TOKYO & WALTHAM, Mass., May 07, 2024--(BUSINESS WIRE)--Modalis Therapeutics Corporation (Tokyo Stock Exchange: 4883), a pioneering company developing innovative drugs for the treatment of rare genetic diseases, utilizing its proprietary CRISPR-based epigenome editing technology CRISPR-GNDM®, posted the preprint paper titled "Efficient and durable gene activation by Cas9-mediated epigenome editing in vivo" on bioRxiv. The company reported data demonstrating exceptional durability, robust efficacy and safety in dyW mouse disease model of LAMA2-CMD and in adult and juvenile NHPs.
LAMA2-CMD is a severe, early onset congenital muscular dystrophy caused by the absence of the LAMA2 protein.
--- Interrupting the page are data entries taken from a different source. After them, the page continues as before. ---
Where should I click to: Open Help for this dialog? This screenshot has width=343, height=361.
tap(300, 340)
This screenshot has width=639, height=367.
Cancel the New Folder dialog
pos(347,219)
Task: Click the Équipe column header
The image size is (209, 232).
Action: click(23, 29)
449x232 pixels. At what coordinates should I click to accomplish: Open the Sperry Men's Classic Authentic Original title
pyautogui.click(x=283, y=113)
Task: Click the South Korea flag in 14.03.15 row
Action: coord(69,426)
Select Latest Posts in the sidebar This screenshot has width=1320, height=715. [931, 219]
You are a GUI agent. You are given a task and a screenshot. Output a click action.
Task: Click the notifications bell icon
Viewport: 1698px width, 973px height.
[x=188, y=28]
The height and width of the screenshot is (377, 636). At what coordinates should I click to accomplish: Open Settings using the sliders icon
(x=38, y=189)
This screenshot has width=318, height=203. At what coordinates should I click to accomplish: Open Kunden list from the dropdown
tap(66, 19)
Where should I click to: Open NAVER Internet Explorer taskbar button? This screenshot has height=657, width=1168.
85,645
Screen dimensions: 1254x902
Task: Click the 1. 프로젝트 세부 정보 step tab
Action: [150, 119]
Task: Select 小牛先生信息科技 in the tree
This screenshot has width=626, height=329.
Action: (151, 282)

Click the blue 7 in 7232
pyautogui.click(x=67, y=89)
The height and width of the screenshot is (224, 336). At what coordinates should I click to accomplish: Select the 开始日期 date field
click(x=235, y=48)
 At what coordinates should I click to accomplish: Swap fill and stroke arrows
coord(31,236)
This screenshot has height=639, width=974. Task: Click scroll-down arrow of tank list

Despite significant advances in gene therapy and the approval of about a dozen therapies, the size of the disease-causing gene of LAMA2-CMD, which exceeds 3,000 amino acids, hinders the conventional gene therapy approach using AAV vectors to deliver the healthy version of the mutated gene. No approved therapies to address the root cause of this condition exist or are in clinical trials. Modalis’ proprietary CRISPR-GNDM®, is capable of specific modulation of the expression of disease-relevant genes, without introducing double-strand DNA breaks, and our MDL-101 is potentially the first-in-class therapeutics to solve the challenge and provide life-changing therapeutics for the patients of LAMA2-CMD.
"We are thrilled to post our comprehensive preclinical data supporting the development of MDL-101 on bioRxiv. This study represents one of the first demonstrations of successful systemic epigenome editing in NHPs in a viable therapeutic format, as evidenced by significant target engagement and induction of LAMA1 gene expression across muscle tissues," said Haru Morita, CEO of Modalis. "Additionally, our study is among the first to show that systemic Cas9 expression can be safe and well-tolerated in NHPs. These findings underscore the potential of CRISPR-GNDM® technology as a next-generation gene therapy platform for a variety of neuromuscular and other genetic disorders".